IT SHOULD have been no surprise to hear this weekend that a hit on junior bondholders is among the options the Co-operative Bank is considering to fill its newly-uncovered, gaping capital hole. Barclays was warning this could be the case back in mid-May.
What remains shocking is the speed of the Co-operative Bank’s reputational descent. This financial tangle was, until April, picked out as the mutual darling that, in buying 632 Lloyds branches, the so-called Project Verde deal, would create a new challenger brand on the high street, able to inject some much-needed competition across the UK.
It has not proven so simple. Everyone involved must be ruing that the bid from Lord Levene’s NBNK was not taken more seriously.

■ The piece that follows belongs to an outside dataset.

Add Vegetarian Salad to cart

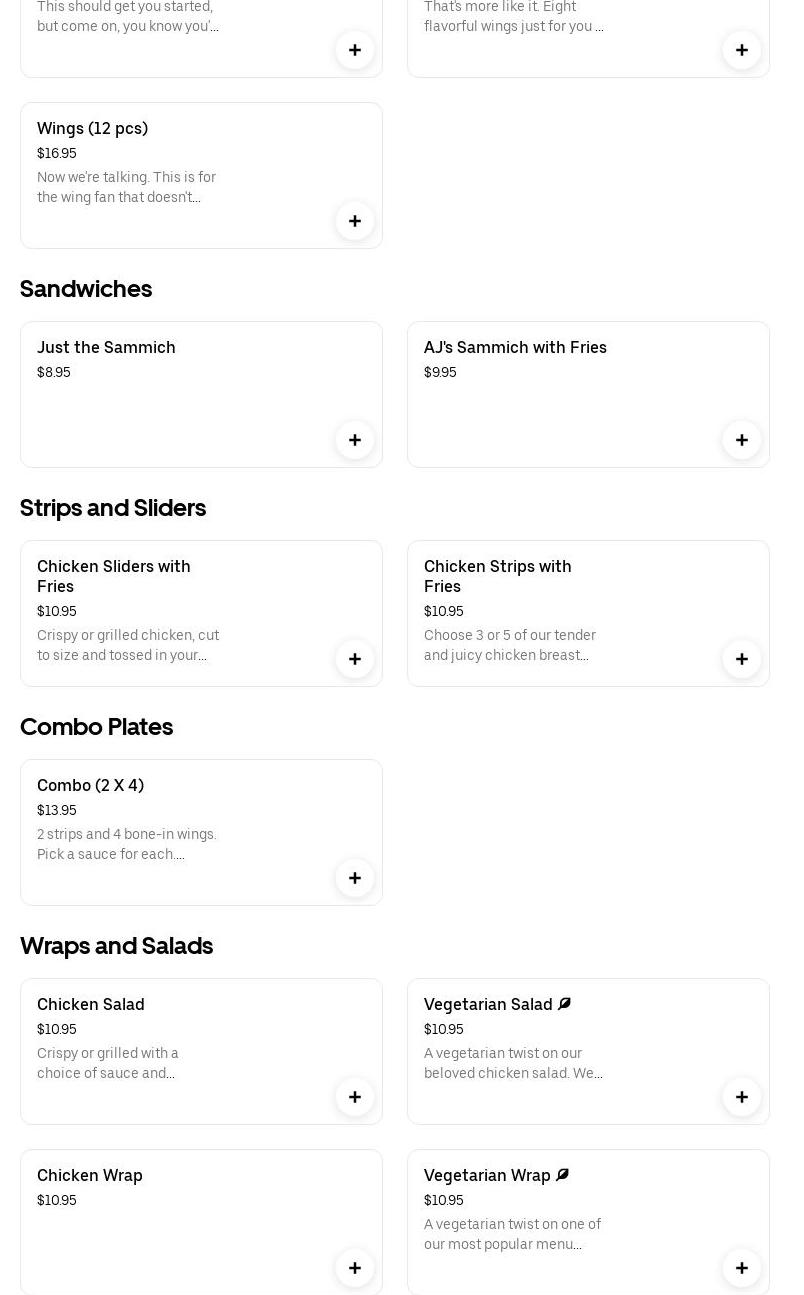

There was always a significant risk that scaling up the Co-op Bank so fast would prove untenable – had the deal gone through, it would have increased the Co-op’s branches from 300-odd to nearer 1,000 and more than doubled its market share to around seven per cent of UK current accounts. It couldn’t have coped. As I wrote on these pages in July last year: “The flipside of creating more competition is expecting a smaller player to punch above its weight almost overnight.”
As it turned out, it is as well for all concerned that the deal never completed. That the Co-op Bank had a capital hole shows it was far from ready for primetime.
To believe otherwise was in any case to misunderstand how uncompetitive markets correct. Disruption occurs, as professor Clayton Christensen has shown, not by regulators creating some full-grown Frankenstein’s monster of a competitor from odd parts but at the edges. Under-served, low-margin business gets taken over by hungrier, more adaptable players that then incrementally undermine the business case of established giants.
We need to start thinking this way to improve the financial sector: it means fewer mad scientist schemes involving sewing together questionable raw materials and greater concentration on allowing the marginal players room to thrive. Why weigh them down with a culture of compliance that supports the present giant-sized incumbents?
It is also a mistake to believe that the mutual model offers some magical alternative to the listed, for-profit firm. The coalition has been supporting this wrong-headed view, with its talk of the John Lewis model for public services. Euan Sutherland, chief executive of the Co-operative Group, agrees, even in the midst of the Co-op Bank’s tribulations, telling his shareholders in May with a straight face that “traditional capitalist models are not providing the answers to people today.”
Yet traditional co-operative models are not playing out too well themselves. Mutual members must now grapple with what a bail-in process designed for conventionally-owned, publically-listed banks might mean if it proves necessary in their case. If sharper-elbowed bondholders turned shareholders are suddenly thrust among the Co-operative Bank’s friendly society, the outcome may not prove cordial.